- **Material for this task**
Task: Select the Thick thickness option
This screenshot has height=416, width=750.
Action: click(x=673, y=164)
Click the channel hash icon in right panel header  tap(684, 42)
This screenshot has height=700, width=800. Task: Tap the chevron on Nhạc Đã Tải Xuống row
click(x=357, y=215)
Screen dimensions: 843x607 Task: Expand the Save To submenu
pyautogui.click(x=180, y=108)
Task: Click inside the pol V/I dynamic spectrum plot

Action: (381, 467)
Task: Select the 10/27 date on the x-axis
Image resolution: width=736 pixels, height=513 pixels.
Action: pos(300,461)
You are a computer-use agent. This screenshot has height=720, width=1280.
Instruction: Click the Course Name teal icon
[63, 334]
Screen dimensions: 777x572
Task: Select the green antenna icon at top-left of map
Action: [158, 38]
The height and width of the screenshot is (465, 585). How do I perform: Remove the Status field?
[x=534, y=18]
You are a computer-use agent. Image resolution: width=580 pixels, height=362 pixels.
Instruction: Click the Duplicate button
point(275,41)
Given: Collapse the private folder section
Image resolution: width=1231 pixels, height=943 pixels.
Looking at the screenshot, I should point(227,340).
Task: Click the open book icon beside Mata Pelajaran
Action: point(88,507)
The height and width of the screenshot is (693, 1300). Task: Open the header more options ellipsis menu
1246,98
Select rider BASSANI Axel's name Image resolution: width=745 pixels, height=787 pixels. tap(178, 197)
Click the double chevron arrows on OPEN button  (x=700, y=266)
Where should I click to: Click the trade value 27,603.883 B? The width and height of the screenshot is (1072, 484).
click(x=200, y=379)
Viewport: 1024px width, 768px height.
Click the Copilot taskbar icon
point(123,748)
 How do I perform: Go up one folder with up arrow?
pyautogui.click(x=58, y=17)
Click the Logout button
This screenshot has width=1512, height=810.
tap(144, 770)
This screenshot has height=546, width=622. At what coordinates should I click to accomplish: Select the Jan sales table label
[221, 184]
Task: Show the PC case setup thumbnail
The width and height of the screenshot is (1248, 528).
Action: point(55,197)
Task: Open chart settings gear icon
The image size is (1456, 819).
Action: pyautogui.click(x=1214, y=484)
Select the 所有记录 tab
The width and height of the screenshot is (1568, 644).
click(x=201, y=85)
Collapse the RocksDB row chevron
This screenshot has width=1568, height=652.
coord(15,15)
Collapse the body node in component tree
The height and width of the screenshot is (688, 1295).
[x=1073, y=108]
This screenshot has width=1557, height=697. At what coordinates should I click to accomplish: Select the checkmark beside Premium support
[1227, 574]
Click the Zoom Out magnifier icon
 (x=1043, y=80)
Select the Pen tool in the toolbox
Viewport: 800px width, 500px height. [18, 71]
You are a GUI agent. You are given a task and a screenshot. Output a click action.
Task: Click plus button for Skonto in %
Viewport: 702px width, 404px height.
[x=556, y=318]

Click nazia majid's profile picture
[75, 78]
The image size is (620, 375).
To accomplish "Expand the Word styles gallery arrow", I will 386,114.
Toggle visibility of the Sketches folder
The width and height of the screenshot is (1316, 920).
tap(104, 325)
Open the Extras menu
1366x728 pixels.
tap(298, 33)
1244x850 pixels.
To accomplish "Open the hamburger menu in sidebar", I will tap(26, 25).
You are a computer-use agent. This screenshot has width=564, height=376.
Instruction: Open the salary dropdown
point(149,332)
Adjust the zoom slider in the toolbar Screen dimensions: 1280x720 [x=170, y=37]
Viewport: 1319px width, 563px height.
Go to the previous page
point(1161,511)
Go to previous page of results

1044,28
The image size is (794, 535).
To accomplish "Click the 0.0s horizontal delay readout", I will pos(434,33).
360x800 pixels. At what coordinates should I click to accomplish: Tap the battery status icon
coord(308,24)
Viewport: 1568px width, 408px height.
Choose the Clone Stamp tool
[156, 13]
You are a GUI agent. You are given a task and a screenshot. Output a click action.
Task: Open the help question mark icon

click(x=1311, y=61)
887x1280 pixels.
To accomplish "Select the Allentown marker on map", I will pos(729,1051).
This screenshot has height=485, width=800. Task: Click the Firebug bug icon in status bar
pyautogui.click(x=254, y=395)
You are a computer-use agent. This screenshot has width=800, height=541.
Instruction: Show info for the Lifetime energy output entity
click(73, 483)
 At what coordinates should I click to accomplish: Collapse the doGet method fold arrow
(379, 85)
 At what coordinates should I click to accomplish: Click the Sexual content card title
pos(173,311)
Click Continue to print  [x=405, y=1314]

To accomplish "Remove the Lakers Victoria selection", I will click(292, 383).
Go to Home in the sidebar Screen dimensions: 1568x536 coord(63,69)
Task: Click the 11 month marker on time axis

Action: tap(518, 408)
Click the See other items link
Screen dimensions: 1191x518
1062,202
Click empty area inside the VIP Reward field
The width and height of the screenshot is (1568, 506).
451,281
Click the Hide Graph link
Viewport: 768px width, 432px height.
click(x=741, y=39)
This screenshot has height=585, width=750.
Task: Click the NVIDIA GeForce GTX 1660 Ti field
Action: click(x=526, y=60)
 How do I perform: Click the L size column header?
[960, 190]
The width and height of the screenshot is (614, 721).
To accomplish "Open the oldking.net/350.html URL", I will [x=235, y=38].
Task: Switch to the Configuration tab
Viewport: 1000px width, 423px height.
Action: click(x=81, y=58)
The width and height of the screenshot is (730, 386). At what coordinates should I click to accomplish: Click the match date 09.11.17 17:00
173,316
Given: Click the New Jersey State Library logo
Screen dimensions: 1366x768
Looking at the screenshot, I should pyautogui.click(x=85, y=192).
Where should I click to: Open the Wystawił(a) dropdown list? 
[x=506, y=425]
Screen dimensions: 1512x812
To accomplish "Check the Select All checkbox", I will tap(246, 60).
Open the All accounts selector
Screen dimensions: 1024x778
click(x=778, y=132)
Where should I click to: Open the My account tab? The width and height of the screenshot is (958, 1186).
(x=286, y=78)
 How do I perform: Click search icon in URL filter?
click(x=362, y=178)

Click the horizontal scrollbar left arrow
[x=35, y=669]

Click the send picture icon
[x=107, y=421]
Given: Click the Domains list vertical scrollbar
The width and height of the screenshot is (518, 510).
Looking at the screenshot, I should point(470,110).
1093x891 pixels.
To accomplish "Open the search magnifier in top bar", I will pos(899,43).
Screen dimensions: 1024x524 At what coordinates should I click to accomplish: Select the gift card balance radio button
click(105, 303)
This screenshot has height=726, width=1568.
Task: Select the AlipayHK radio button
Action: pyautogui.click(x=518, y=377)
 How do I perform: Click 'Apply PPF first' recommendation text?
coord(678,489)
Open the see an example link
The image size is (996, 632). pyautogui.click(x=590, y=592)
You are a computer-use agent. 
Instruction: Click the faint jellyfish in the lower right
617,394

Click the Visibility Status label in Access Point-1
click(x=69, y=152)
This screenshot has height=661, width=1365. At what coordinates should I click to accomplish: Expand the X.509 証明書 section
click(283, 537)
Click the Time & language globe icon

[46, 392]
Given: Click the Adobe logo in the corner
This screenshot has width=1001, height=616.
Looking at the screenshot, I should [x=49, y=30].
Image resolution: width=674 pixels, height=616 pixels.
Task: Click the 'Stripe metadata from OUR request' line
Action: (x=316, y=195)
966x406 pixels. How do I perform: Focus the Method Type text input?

- **What is being asked**
Return the entries in full. Do not alter them.

- **Reply**
Task: Select the Thick thickness option
This screenshot has height=416, width=750.
Action: click(x=673, y=164)
Click the channel hash icon in right panel header  tap(684, 42)
This screenshot has height=700, width=800. Task: Tap the chevron on Nhạc Đã Tải Xuống row
click(x=357, y=215)
Screen dimensions: 843x607 Task: Expand the Save To submenu
pyautogui.click(x=180, y=108)
Task: Click inside the pol V/I dynamic spectrum plot

Action: (381, 467)
Task: Select the 10/27 date on the x-axis
Image resolution: width=736 pixels, height=513 pixels.
Action: pos(300,461)
You are a computer-use agent. This screenshot has height=720, width=1280.
Instruction: Click the Course Name teal icon
[63, 334]
Screen dimensions: 777x572
Task: Select the green antenna icon at top-left of map
Action: [158, 38]
The height and width of the screenshot is (465, 585). How do I perform: Remove the Status field?
[x=534, y=18]
You are a computer-use agent. Image resolution: width=580 pixels, height=362 pixels.
Instruction: Click the Duplicate button
point(275,41)
Given: Collapse the private folder section
Image resolution: width=1231 pixels, height=943 pixels.
Looking at the screenshot, I should point(227,340).
Task: Click the open book icon beside Mata Pelajaran
Action: point(88,507)
The height and width of the screenshot is (693, 1300). Task: Open the header more options ellipsis menu
1246,98
Select rider BASSANI Axel's name Image resolution: width=745 pixels, height=787 pixels. tap(178, 197)
Click the double chevron arrows on OPEN button  (x=700, y=266)
Where should I click to: Click the trade value 27,603.883 B? The width and height of the screenshot is (1072, 484).
click(x=200, y=379)
Viewport: 1024px width, 768px height.
Click the Copilot taskbar icon
point(123,748)
 How do I perform: Go up one folder with up arrow?
pyautogui.click(x=58, y=17)
Click the Logout button
This screenshot has width=1512, height=810.
tap(144, 770)
This screenshot has height=546, width=622. At what coordinates should I click to accomplish: Select the Jan sales table label
[221, 184]
Task: Show the PC case setup thumbnail
The width and height of the screenshot is (1248, 528).
Action: point(55,197)
Task: Open chart settings gear icon
The image size is (1456, 819).
Action: pyautogui.click(x=1214, y=484)
Select the 所有记录 tab
The width and height of the screenshot is (1568, 644).
click(x=201, y=85)
Collapse the RocksDB row chevron
This screenshot has width=1568, height=652.
coord(15,15)
Collapse the body node in component tree
The height and width of the screenshot is (688, 1295).
[x=1073, y=108]
This screenshot has width=1557, height=697. At what coordinates should I click to accomplish: Select the checkmark beside Premium support
[1227, 574]
Click the Zoom Out magnifier icon
 (x=1043, y=80)
Select the Pen tool in the toolbox
Viewport: 800px width, 500px height. [18, 71]
You are a GUI agent. You are given a task and a screenshot. Output a click action.
Task: Click plus button for Skonto in %
Viewport: 702px width, 404px height.
[x=556, y=318]

Click nazia majid's profile picture
[75, 78]
The image size is (620, 375).
To accomplish "Expand the Word styles gallery arrow", I will 386,114.
Toggle visibility of the Sketches folder
The width and height of the screenshot is (1316, 920).
tap(104, 325)
Open the Extras menu
1366x728 pixels.
tap(298, 33)
1244x850 pixels.
To accomplish "Open the hamburger menu in sidebar", I will tap(26, 25).
You are a computer-use agent. This screenshot has width=564, height=376.
Instruction: Open the salary dropdown
point(149,332)
Adjust the zoom slider in the toolbar Screen dimensions: 1280x720 [x=170, y=37]
Viewport: 1319px width, 563px height.
Go to the previous page
point(1161,511)
Go to previous page of results

1044,28
The image size is (794, 535).
To accomplish "Click the 0.0s horizontal delay readout", I will pos(434,33).
360x800 pixels. At what coordinates should I click to accomplish: Tap the battery status icon
coord(308,24)
Viewport: 1568px width, 408px height.
Choose the Clone Stamp tool
[156, 13]
You are a GUI agent. You are given a task and a screenshot. Output a click action.
Task: Open the help question mark icon

click(x=1311, y=61)
887x1280 pixels.
To accomplish "Select the Allentown marker on map", I will pos(729,1051).
This screenshot has height=485, width=800. Task: Click the Firebug bug icon in status bar
pyautogui.click(x=254, y=395)
You are a computer-use agent. This screenshot has width=800, height=541.
Instruction: Show info for the Lifetime energy output entity
click(73, 483)
 At what coordinates should I click to accomplish: Collapse the doGet method fold arrow
(379, 85)
 At what coordinates should I click to accomplish: Click the Sexual content card title
pos(173,311)
Click Continue to print  [x=405, y=1314]

To accomplish "Remove the Lakers Victoria selection", I will click(292, 383).
Go to Home in the sidebar Screen dimensions: 1568x536 coord(63,69)
Task: Click the 11 month marker on time axis

Action: tap(518, 408)
Click the See other items link
Screen dimensions: 1191x518
1062,202
Click empty area inside the VIP Reward field
The width and height of the screenshot is (1568, 506).
451,281
Click the Hide Graph link
Viewport: 768px width, 432px height.
click(x=741, y=39)
This screenshot has height=585, width=750.
Task: Click the NVIDIA GeForce GTX 1660 Ti field
Action: click(x=526, y=60)
 How do I perform: Click the L size column header?
[960, 190]
The width and height of the screenshot is (614, 721).
To accomplish "Open the oldking.net/350.html URL", I will [x=235, y=38].
Task: Switch to the Configuration tab
Viewport: 1000px width, 423px height.
Action: click(x=81, y=58)
The width and height of the screenshot is (730, 386). At what coordinates should I click to accomplish: Click the match date 09.11.17 17:00
173,316
Given: Click the New Jersey State Library logo
Screen dimensions: 1366x768
Looking at the screenshot, I should pyautogui.click(x=85, y=192).
Where should I click to: Open the Wystawił(a) dropdown list? 
[x=506, y=425]
Screen dimensions: 1512x812
To accomplish "Check the Select All checkbox", I will tap(246, 60).
Open the All accounts selector
Screen dimensions: 1024x778
click(x=778, y=132)
Where should I click to: Open the My account tab? The width and height of the screenshot is (958, 1186).
(x=286, y=78)
 How do I perform: Click search icon in URL filter?
click(x=362, y=178)

Click the horizontal scrollbar left arrow
[x=35, y=669]

Click the send picture icon
[x=107, y=421]
Given: Click the Domains list vertical scrollbar
The width and height of the screenshot is (518, 510).
Looking at the screenshot, I should point(470,110).
1093x891 pixels.
To accomplish "Open the search magnifier in top bar", I will pos(899,43).
Screen dimensions: 1024x524 At what coordinates should I click to accomplish: Select the gift card balance radio button
click(105, 303)
This screenshot has height=726, width=1568.
Task: Select the AlipayHK radio button
Action: pyautogui.click(x=518, y=377)
 How do I perform: Click 'Apply PPF first' recommendation text?
coord(678,489)
Open the see an example link
The image size is (996, 632). pyautogui.click(x=590, y=592)
You are a computer-use agent. 
Instruction: Click the faint jellyfish in the lower right
617,394

Click the Visibility Status label in Access Point-1
click(x=69, y=152)
This screenshot has height=661, width=1365. At what coordinates should I click to accomplish: Expand the X.509 証明書 section
click(283, 537)
Click the Time & language globe icon

[46, 392]
Given: Click the Adobe logo in the corner
This screenshot has width=1001, height=616.
Looking at the screenshot, I should [x=49, y=30].
Image resolution: width=674 pixels, height=616 pixels.
Task: Click the 'Stripe metadata from OUR request' line
Action: (x=316, y=195)
966x406 pixels. How do I perform: Focus the Method Type text input?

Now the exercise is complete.